● Task goal:
Whenever the word "agent" turns up in a line below, that line should be copied.

● Record extracts:
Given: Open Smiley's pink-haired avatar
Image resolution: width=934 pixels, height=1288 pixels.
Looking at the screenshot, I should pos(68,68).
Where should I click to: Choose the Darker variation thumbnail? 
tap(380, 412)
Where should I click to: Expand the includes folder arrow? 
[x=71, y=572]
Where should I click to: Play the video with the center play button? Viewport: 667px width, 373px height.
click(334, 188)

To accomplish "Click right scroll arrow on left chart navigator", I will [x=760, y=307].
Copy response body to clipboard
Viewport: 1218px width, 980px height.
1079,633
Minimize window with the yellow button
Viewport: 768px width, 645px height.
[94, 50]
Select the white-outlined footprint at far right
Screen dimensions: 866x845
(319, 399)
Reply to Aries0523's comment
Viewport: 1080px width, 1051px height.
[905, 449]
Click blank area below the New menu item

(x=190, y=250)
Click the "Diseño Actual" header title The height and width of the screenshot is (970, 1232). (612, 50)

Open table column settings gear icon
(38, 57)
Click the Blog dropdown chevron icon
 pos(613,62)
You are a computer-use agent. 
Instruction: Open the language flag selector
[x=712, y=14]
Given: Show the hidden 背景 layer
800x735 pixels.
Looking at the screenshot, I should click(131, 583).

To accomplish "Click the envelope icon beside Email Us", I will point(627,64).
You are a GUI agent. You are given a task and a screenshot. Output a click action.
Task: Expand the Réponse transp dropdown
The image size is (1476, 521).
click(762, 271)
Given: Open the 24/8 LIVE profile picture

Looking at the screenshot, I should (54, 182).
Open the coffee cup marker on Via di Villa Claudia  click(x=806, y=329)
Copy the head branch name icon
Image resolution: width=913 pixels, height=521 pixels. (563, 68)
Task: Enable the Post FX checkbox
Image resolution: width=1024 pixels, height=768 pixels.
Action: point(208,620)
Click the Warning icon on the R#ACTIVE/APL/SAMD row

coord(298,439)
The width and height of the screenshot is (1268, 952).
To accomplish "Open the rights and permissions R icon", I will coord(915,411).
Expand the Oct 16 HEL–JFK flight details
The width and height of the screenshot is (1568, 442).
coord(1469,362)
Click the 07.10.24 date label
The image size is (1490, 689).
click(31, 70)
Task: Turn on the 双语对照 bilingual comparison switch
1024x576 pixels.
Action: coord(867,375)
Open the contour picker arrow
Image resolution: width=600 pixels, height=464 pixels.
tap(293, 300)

● Worked solution:
You are a computer-use agent. 
You are a GUI agent. You are given a task and a screenshot. Output a click action.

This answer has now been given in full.